Please repeat, exactly as written, the line containing "The image size" and every line after it through the end of the records below, leaving out any pictures.
---------- Data for this task
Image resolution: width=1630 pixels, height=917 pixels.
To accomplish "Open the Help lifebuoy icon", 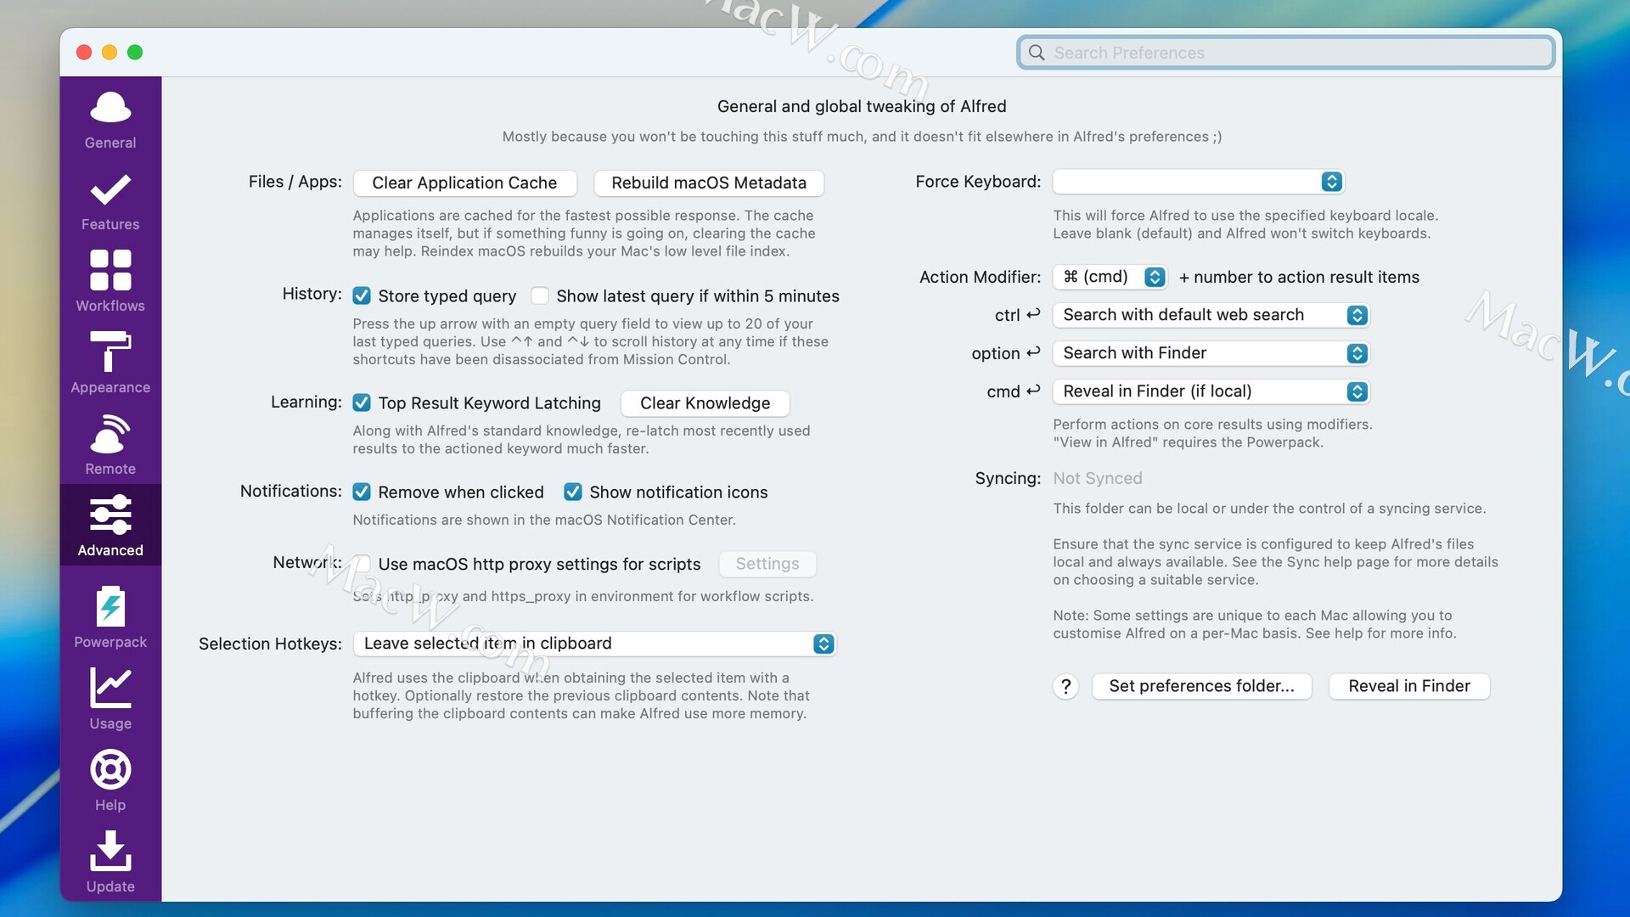I will [x=110, y=769].
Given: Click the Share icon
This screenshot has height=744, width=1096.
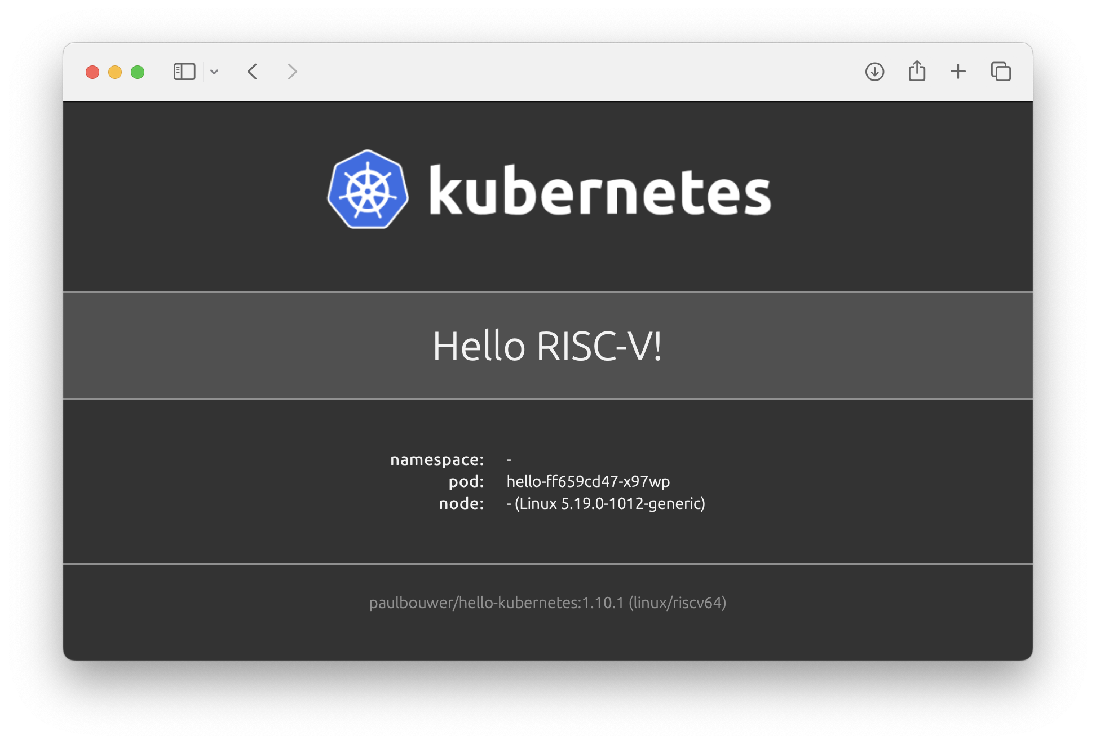Looking at the screenshot, I should (x=917, y=71).
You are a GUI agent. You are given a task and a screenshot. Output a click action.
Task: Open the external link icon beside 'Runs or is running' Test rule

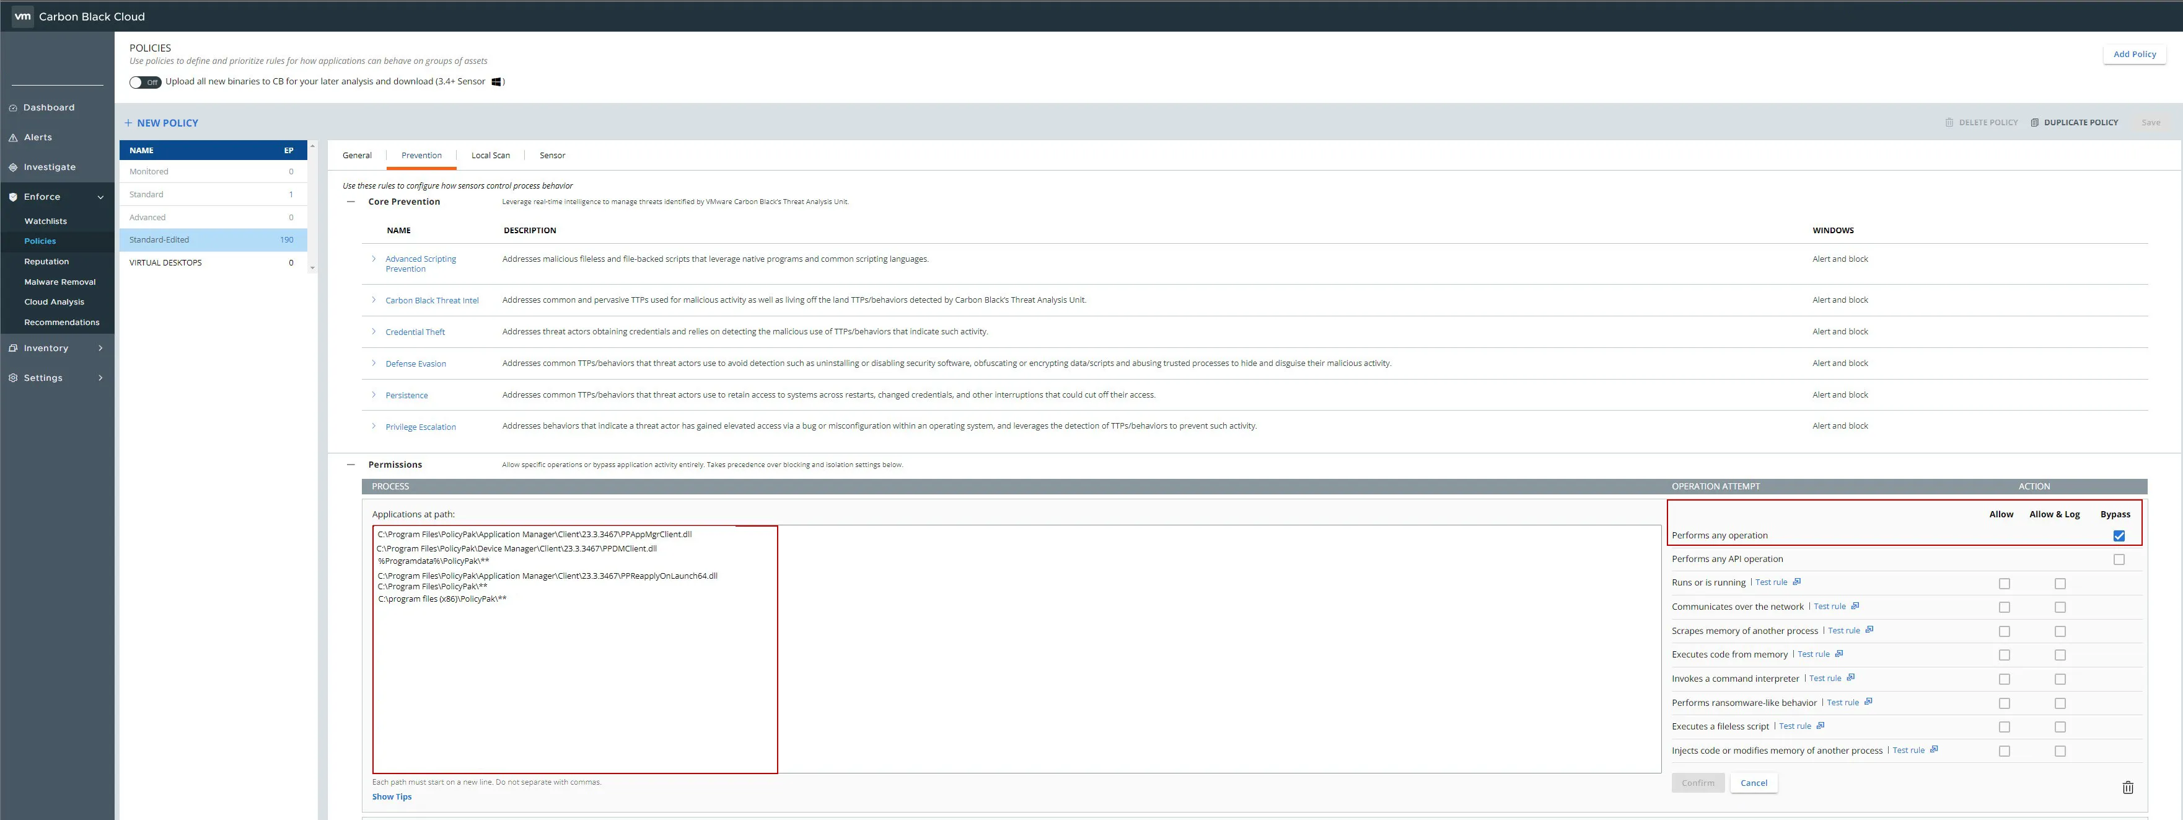pyautogui.click(x=1797, y=582)
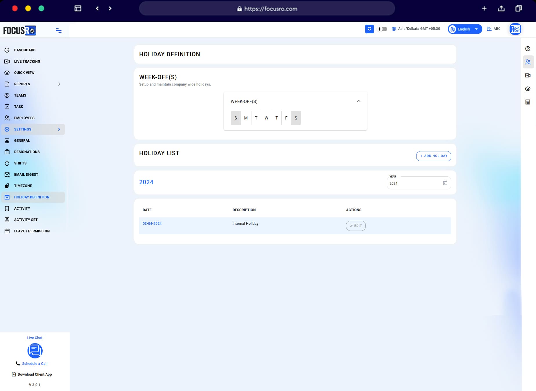Toggle dark mode in the top bar

(x=382, y=29)
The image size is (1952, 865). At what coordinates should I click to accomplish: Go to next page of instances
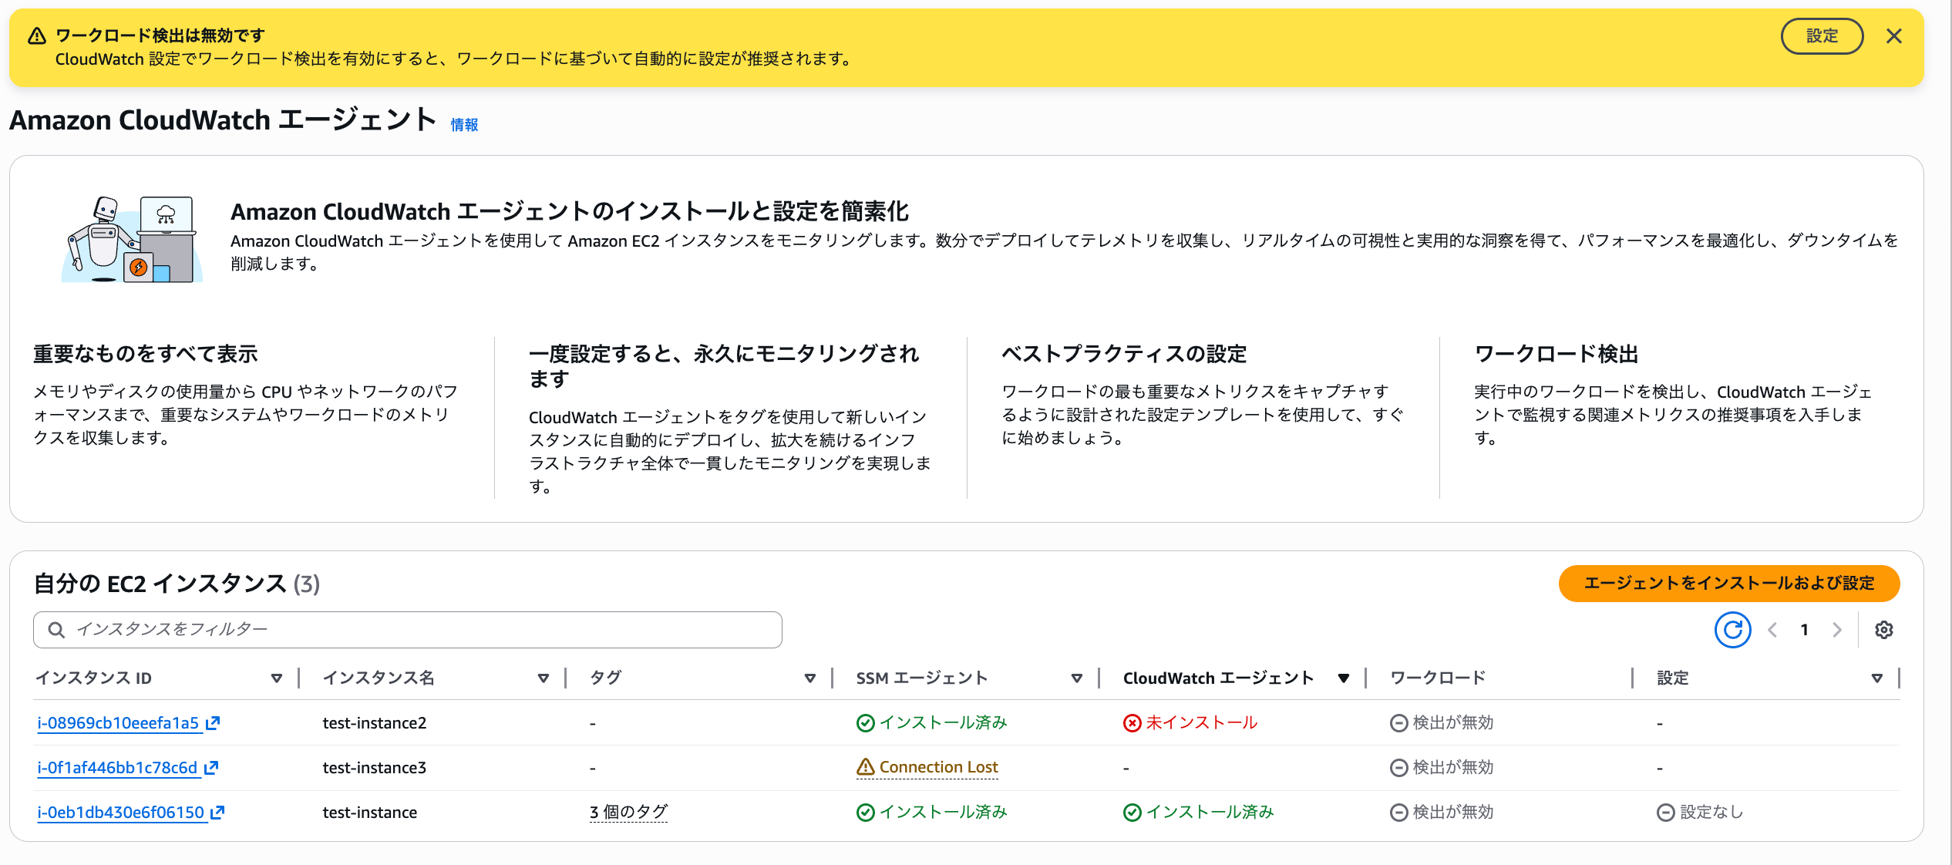tap(1837, 630)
--------------------
- **Answer to the exercise**:
The image size is (1952, 865). At what coordinates should I click to accomplish: Go to next page of instances
tap(1837, 630)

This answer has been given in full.